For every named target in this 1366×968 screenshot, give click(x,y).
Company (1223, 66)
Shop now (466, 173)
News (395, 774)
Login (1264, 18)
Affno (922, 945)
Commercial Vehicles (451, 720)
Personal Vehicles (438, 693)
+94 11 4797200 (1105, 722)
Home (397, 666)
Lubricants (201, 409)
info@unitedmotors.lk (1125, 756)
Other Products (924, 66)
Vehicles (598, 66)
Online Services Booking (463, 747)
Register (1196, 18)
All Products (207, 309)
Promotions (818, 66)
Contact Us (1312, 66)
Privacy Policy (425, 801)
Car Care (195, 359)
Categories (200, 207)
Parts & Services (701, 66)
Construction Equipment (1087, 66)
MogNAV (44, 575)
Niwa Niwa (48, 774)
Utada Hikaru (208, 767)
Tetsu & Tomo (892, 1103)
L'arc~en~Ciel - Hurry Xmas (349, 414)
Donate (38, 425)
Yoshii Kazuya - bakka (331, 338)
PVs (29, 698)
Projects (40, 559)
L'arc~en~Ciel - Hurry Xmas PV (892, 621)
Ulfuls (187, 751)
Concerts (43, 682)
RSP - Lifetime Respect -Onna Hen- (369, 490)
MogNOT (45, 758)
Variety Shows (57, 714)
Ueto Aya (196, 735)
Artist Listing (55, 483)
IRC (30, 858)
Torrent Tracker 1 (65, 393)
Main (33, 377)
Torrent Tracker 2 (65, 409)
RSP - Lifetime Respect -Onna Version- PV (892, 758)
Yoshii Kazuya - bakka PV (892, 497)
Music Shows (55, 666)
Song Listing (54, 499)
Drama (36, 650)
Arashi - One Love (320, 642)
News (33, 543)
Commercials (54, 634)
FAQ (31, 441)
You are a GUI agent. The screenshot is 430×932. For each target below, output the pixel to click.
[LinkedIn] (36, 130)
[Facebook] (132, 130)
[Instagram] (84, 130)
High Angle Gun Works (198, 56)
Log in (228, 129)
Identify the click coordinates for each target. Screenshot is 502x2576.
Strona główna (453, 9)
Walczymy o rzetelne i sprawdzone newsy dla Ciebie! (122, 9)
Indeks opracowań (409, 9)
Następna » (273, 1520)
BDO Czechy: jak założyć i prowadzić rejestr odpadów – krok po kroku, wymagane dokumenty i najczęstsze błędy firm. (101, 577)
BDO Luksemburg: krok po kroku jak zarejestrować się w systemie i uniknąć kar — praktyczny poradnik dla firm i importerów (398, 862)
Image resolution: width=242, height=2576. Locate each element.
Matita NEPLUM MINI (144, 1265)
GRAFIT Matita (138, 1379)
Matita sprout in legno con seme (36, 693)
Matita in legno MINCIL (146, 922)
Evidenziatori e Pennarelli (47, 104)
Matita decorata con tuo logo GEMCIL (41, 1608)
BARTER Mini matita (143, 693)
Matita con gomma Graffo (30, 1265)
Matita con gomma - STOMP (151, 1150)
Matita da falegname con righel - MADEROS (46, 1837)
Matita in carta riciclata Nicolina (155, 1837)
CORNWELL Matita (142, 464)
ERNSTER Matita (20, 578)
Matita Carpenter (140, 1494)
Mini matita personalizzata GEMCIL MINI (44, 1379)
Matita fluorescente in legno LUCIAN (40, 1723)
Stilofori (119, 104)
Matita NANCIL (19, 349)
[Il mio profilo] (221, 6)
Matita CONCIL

* * *

*WHAT TO PRODUCE*. Your task is to retype the entries verbatim, starting with the line that holds "Commercials (54, 634)" and stopping after the line that holds "Log in (228, 129)".

*TASK RESPONSE*.
Commercials (54, 634)
FAQ (31, 441)
You are a GUI agent. The screenshot is 430×932. For each target below, output the pixel to click.
[LinkedIn] (36, 130)
[Facebook] (132, 130)
[Instagram] (84, 130)
High Angle Gun Works (198, 56)
Log in (228, 129)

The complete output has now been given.